Friday, March 30, 2018

BOOKS GO TO WAR!


Shortly after our hairy and smelly ancestors climbed down from the trees, they discovered that long pieces of wood tipped with sharp points not only discouraged sabre-tooth tigers but also put Wooly Mammoth meat on the table (where there were more empty seats, since the uncooperative mammoths often stepped on the hunters).

 The more literate among the un-stomped cavepersons (although they couldn’t have known they were literate since the word hadn’t been invented) soon found out that by dipping smaller versions of those sharp points in a liquid – probably mammoth blood – they could start writing books. (I’ve skipped over cave paintings as a story-telling medium, mainly because they were probably done with fingers, which annoys the hell out of me since they are much more sophisticated than anything I can do 30,000 years later.)

 The first books were non-fiction. With a life span that didn’t extend much past puberty, most people didn’t have enough experience to make up stories. How can you write about all the problems you had growing up when you didn’t? A little-known fact: Only one in ten cave-teens even made it to the senior prom.

 But once people started living long enough to remember how rotten life was – dad invented wine and was drunk every night; mom ran off with the camel driver; my boyfriend slept with that tart from the next-door cave – novels were invented. Not long afterward, the ancients discovered plots, and promptly used up all the good ones even quicker than they exterminated the unfortunate mammoths. I’ve previously noted in this space that plot lines have since been in a bit of a rut. I posited that most of the good story lines (murder, love, incest, matricide, etc.) were developed by the Romans, and before them, the Greeks, and only refined by such Johnny-come-latelies as that Shakespeare fellow.

 But novels have persevered, to the point where trees were in danger of becoming as extinct as a hirsute elephant, at least until the Kindle came along.

 Did you know that books helped us win World War II? No really. I’m not making this up, unlike most of the previous paragraphs.

 Molly Guptill Manning’s wonderful “When Books Went to War: The Stories That Helped Us Win World War II” describes how American librarians, outraged by Nazi book-burning, sent 20 million hardcover novels to the troops at the outset of our involvement in the war in 1941.

 Many of the books were classics, including “The Great Gatsby” (which Molly notes was “rescued from obscurity” by the program). The Government quickly recognized the morale-boosting implication of the initiative and with the help of the publishing industry jumped on board. Those in charge, however, didn’t want GI’s jumping out of planes or landing craft burdened down with “Gone with the Wind” and other massive hardcover tomes, so they provided soldiers with 120 million Armed Services Editions (ASEs), small paperback copies of the approved books (thereby basically creating the paperback industry!).

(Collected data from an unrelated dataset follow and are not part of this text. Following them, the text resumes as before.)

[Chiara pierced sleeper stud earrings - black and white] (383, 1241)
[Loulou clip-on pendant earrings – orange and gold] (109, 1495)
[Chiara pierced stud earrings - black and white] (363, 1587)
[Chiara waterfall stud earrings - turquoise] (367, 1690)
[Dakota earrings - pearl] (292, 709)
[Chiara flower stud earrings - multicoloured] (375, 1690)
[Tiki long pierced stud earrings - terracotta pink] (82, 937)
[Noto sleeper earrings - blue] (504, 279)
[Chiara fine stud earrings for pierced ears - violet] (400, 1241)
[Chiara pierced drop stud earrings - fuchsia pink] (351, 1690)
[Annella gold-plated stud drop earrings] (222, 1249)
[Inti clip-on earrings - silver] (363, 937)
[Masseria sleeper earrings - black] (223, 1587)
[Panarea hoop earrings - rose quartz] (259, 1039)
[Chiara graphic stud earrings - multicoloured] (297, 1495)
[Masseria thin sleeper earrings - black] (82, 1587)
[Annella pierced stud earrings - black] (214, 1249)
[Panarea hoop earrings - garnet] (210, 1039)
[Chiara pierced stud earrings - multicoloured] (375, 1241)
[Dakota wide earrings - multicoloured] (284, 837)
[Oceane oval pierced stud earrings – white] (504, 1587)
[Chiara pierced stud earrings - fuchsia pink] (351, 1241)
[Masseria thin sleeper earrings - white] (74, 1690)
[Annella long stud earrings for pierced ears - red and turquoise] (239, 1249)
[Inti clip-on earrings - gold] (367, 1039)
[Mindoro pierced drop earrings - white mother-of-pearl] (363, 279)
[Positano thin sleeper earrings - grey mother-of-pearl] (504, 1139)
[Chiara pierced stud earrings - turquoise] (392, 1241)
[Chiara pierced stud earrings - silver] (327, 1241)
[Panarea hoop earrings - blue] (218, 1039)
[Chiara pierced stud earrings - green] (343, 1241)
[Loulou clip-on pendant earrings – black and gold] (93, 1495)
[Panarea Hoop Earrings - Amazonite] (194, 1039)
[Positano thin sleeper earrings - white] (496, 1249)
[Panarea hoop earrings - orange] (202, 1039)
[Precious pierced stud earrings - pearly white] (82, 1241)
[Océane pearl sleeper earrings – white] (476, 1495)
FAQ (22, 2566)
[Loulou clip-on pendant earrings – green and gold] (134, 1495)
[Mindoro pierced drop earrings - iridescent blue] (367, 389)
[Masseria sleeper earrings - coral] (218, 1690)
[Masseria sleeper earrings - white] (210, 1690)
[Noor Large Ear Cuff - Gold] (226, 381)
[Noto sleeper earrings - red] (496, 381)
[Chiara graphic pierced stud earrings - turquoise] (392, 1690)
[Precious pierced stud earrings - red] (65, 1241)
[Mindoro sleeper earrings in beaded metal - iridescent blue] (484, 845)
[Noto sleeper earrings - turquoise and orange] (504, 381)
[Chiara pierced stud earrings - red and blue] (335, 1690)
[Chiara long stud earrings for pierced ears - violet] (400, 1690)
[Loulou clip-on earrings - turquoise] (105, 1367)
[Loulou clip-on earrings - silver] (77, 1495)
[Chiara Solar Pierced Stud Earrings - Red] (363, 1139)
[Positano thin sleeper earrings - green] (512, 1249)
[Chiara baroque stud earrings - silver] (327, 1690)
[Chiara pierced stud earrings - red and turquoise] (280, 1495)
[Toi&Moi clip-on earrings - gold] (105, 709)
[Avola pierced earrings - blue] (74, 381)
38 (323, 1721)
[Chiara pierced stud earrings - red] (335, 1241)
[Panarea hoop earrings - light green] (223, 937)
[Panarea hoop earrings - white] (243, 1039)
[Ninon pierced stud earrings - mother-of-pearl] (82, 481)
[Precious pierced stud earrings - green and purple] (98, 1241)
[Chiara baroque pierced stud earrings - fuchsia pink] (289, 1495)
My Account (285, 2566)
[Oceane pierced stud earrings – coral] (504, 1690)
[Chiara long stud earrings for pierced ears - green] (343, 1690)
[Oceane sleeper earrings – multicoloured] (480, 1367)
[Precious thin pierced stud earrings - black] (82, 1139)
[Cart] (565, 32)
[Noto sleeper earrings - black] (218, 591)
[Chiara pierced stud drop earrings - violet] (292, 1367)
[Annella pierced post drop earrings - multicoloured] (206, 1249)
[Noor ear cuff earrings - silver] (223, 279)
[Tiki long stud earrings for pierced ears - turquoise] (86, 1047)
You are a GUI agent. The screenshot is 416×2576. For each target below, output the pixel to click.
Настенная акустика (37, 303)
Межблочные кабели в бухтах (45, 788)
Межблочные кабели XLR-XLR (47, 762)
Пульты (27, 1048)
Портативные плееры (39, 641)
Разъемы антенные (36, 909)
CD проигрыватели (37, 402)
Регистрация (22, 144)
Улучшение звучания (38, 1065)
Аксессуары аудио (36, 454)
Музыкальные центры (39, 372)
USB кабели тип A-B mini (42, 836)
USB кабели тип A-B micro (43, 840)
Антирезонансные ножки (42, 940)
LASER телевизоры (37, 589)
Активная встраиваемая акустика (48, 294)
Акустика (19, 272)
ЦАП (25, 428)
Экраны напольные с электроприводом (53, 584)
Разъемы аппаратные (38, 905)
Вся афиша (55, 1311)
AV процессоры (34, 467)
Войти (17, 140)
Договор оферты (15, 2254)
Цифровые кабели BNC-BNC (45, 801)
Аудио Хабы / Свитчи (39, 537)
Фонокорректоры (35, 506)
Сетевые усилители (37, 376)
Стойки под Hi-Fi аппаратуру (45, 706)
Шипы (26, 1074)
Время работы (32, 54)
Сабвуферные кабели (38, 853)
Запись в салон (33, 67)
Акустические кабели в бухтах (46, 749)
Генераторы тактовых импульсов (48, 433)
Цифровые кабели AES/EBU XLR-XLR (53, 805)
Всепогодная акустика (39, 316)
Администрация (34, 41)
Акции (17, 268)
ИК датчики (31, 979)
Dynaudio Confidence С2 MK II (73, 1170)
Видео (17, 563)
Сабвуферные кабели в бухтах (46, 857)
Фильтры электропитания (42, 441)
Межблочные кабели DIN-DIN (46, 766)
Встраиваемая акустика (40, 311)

 Thus bucked-up with the written word, our ASE-armed soldiers beat the pants off the Axis. (An aside: I’ve been reading about those rotten Nazi’s when a documentary about German wartime aggression came on TV. Two hours later I had this incontrollable urge to annex the Rhineland.)

I wish that I’d known all this when a Marine sergeant named Tarver upbraided me for reading in my bunk. He said, in effect, that while books were nice, they didn’t win wars. I actually don’t think he used the word “nice”, and since he wanted me to clean the latrine I’m sure the fate of the Republic was not at stake. I was incensed, which explains how I can remember his name so many years later.

 Guess what, Sarge? Books do win wars. At least the ones worth fighting.